Loughlin Joseph

How to run your first marathon

Whether you’re in training or just contemplating, here’s what you need to know before “ready, set, go”. Originally published March 02, 2017.


Featured illustration by Pete Gamlen.

You may have noticed at this time of year how many runners there are on the roads. Hardy characters in unforgiving Lycra, putting in the miles, perhaps occasionally trapping you in the office kitchenette for an unprompted conversation about split times, carb loading and tapering. Maybe you are one of them. The reason? Marathon season is upon us with LA (19 March), Boston (17 April) and London (23 April) all coming up.

Marathons are a bit like novels: everyone thinks they’ve got one in them. They can be daunting for the uninitiated, even more so for the experienced – they know what to expect. So how should you prepare for this 26.2-mile rite of passage? Barely a year ago, I ran the Brighton Marathon in four hours 15 minutes. Here’s a running commentary about what I learnt.

01. Training is the hardest part

The day itself should be the highlight of your marathon mission – the pay-off. The real work comes in the months before the race when you are logging the miles, training alone and sticking to your schedule. There will be times when you question why you are doing this and how you will get through it. If you’re flagging, try switching up your regime – find new routes, train at a different time of day and vary what you’re listening to. Music can lead to you measuring your route in three-minute increments, and even your favourite tracks can become repetitive.

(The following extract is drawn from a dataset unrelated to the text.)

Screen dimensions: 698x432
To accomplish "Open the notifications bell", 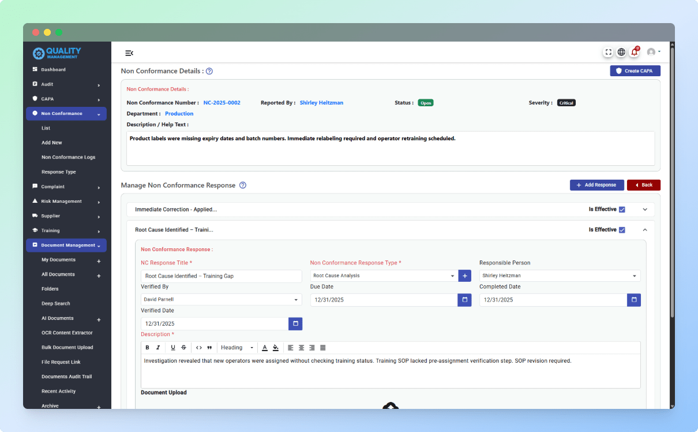I will point(634,51).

Try podcasts or listen to audio books, such as Mr Adharanand Finn’s Running With The Kenyans, Mr Ed Caesar’s Two Hours and Mr Haruki Murakami’s What I Talk About When I Talk About Running.

02. Override the fatigue

Beware the “central governor theory”. This is the mental mechanism that is believed to shut your body down during exertion when the brain thinks there is an imminent risk of injury. You need to prepare physically in order to minimise the possibility of breaking down. Training is about more than just plodding through very long runs. For example, if you know the course has hills, make yourself do hill training. (I didn’t, and paid the price with a stabbing case of illotibial band syndrome – aka runner’s knee – at the 13-mile mark.) Build in speed work, interval training and at least one heavy weights session a week. Icepack your legs after running, and don’t get blasé about stretching. Accept that you’ll have little opportunity for socialising until the race is out of the way.

03. Road test your running gear

Illustration courtesy of Pete Gamlen

Invest in the best specialist gear you can, especially running shoes and seamless, sweat-wicking apparel. Having run for five years now in various iterations of Nike Pegasus sneakers, Asics shorts and Nike jackets, I can vouch for their ability to withstand rain, sweat, Vaseline and leaking energy gels. Don’t run the race in anything you haven’t worn before – that way lies foot blisters and chafing issues such as jogger’s nipples. To avoid blisters, slather your feet and in between your toes with Vaseline and wear specialist running socks, some of which are two-ply to reduce friction. Find gloves with a built-in key pocket. Trust me when I say that you don’t want to retrace a 15km training route to find where your house keys flew out of your shorts pocket.

04. Store up energy

Cut out alcohol completely one month before you race. You will sleep amazingly well during the training phase, but make sure you rest as much as possible in the immediate lead-up to race day. Your calorific consumption will go through the roof, but the night before long training runs, load up on carbs for energy. Don’t eat or drink anything on the day (or the day before) that you haven’t tried before. During the race, choose between energy gels and sports drinks, but not both. Your body can’t metabolise them simultaneously. On a related note, there aren’t ever enough Portaloos on the course, so don’t wait until you’re bursting or you may get caught short.

05. Let the mob move you

The crowds that line the marathon route are a great help, but you can make it easier for them to cheer you on. Screen-print your name on your running shirt and the lift you get from complete strangers shouting your name will reaffirm your faith in humanity. Running for a charity gives you enough external pressure to make sure you complete the race. You’ll also benefit from the encouragement and inspiration of fellow runners en route. My own personal motivator was the man I saw at the hardest point of my race pushing his profoundly disabled son uphill in a flatbed wheelchair. Suddenly my stitch didn’t seem such a big deal.

06. It won’t be your last

Illustration courtesy of Pete Gamlen

Runner’s high – that sense of palpable, neuro-chemical elation you feel after a long jog – is a real thing (there’s a reason why so many ex-ravers are now serious runners). Prepare for this buzz to hit you in a way you’ve never known after completing your marathon. Even a year later, simply looking at a photograph of myself in the closing stages of the race brings back that sensation.

Not everyone enjoys the race, however. Some people draw an analogy between marathons and childbirth. The immediate experience can be so traumatic that people swear off it for good, but as the event recedes, the benefits it brings become more apparent and your brain starts to reframe the experience. Maybe it wasn’t that bad. Maybe you could handle it better if you did it again. Maybe you’ve got one more race in you. It’s probably a more realistic goal than that novel you’ve been talking about for 10 years.